[SUPPLIED INFORMATION Boundary: Start]

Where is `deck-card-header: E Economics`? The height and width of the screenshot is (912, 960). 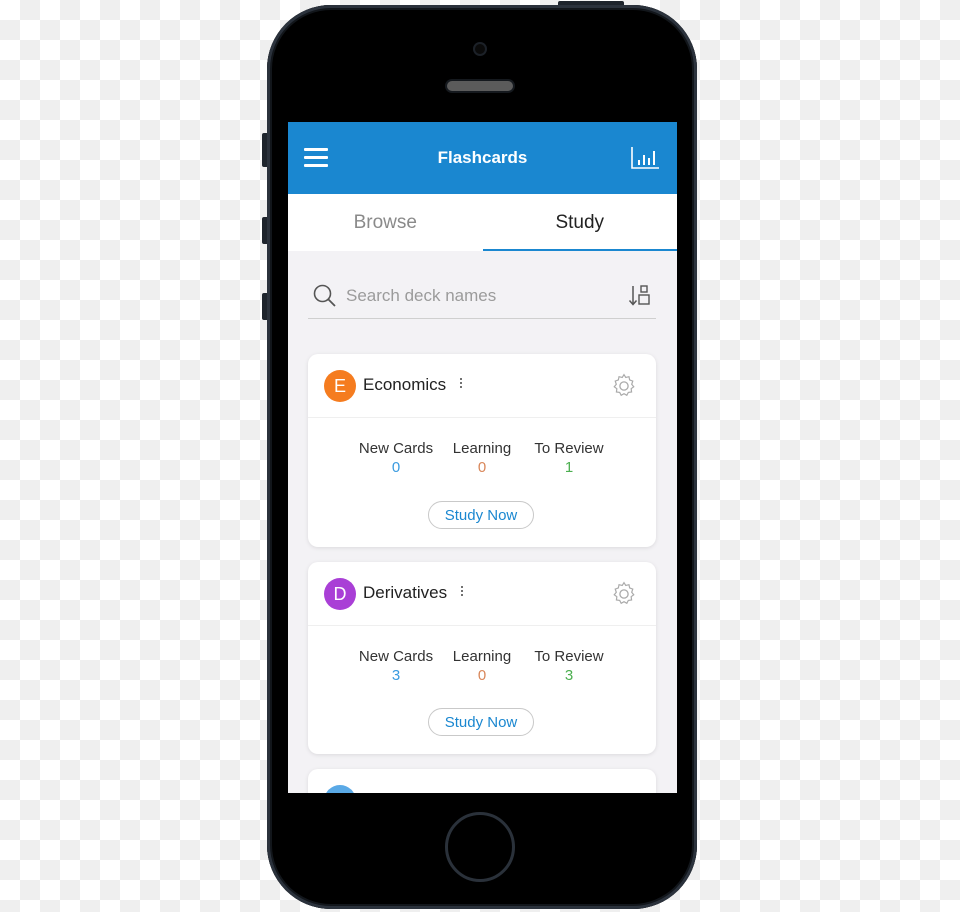
deck-card-header: E Economics is located at coordinates (482, 386).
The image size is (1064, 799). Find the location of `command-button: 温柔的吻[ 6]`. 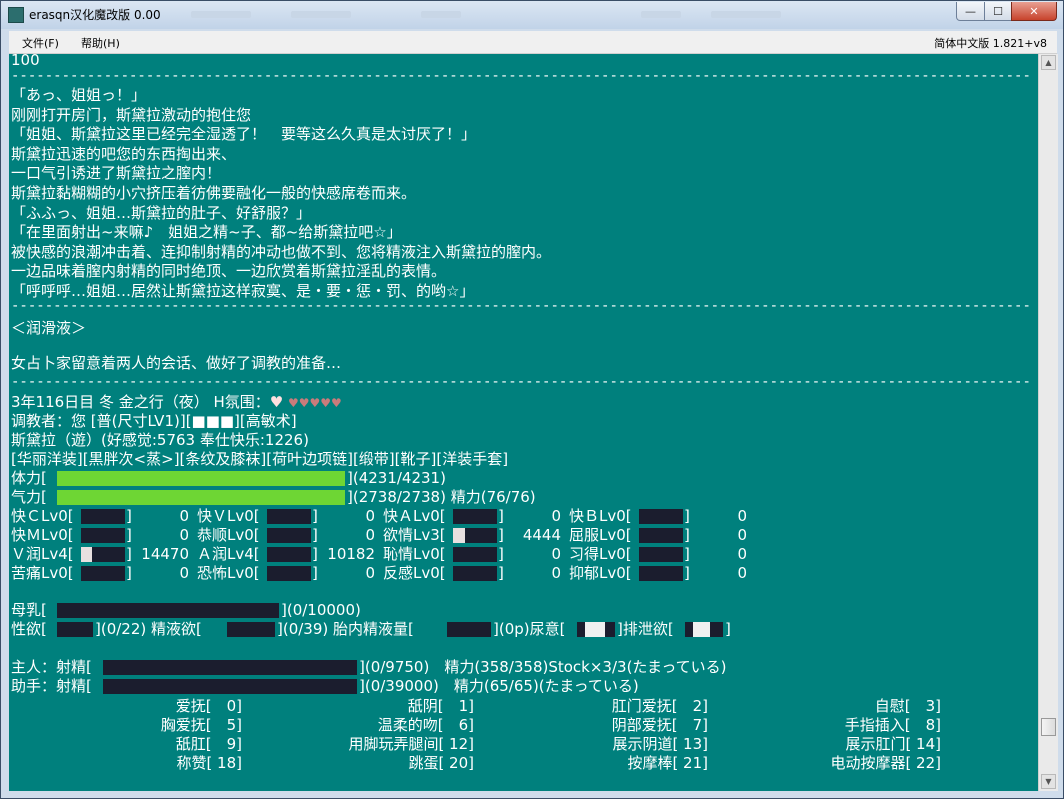

command-button: 温柔的吻[ 6] is located at coordinates (374, 726).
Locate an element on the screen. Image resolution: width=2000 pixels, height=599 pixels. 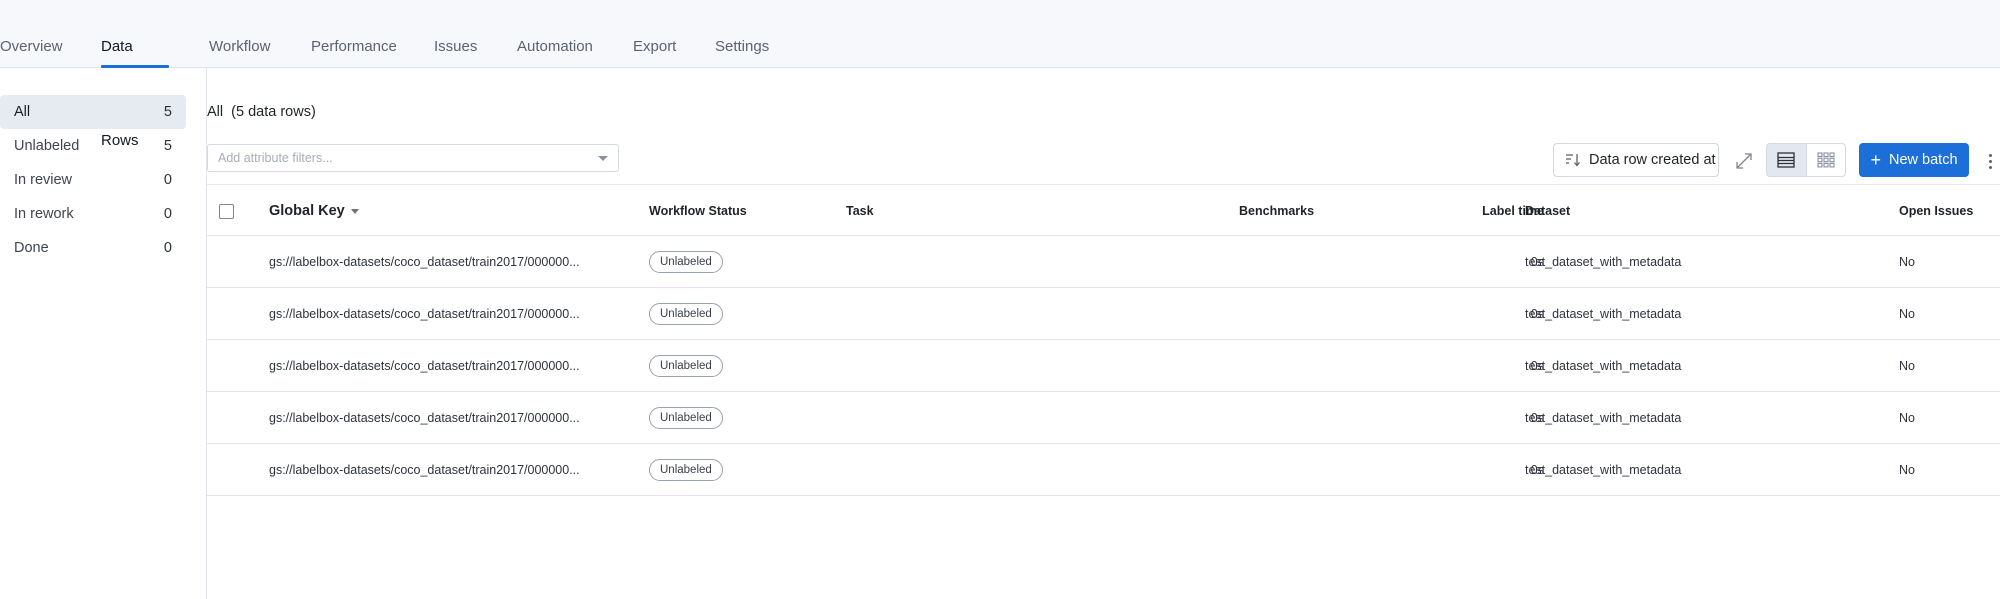
grid-view-icon is located at coordinates (1825, 160).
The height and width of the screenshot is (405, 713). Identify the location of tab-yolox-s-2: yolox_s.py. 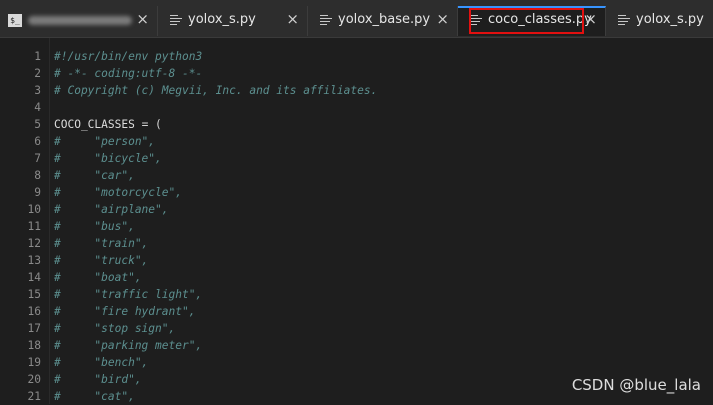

[SUPPLIED INFORMATION Boundary: End]

== ASSIGNMENT ==
Set down, word for word, the stretch of the material from the line containing "The image size" through its end. Leave the pictures out of your answer.

== ANSWER SECTION ==
The image size is (1064, 799). Find the location of `command-button: 温柔的吻[ 6]`. 

command-button: 温柔的吻[ 6] is located at coordinates (374, 726).
Locate an element on the screen. Image resolution: width=2000 pixels, height=599 pixels. 
grid-view-icon is located at coordinates (1825, 160).
The height and width of the screenshot is (405, 713). Identify the location of tab-yolox-s-2: yolox_s.py. 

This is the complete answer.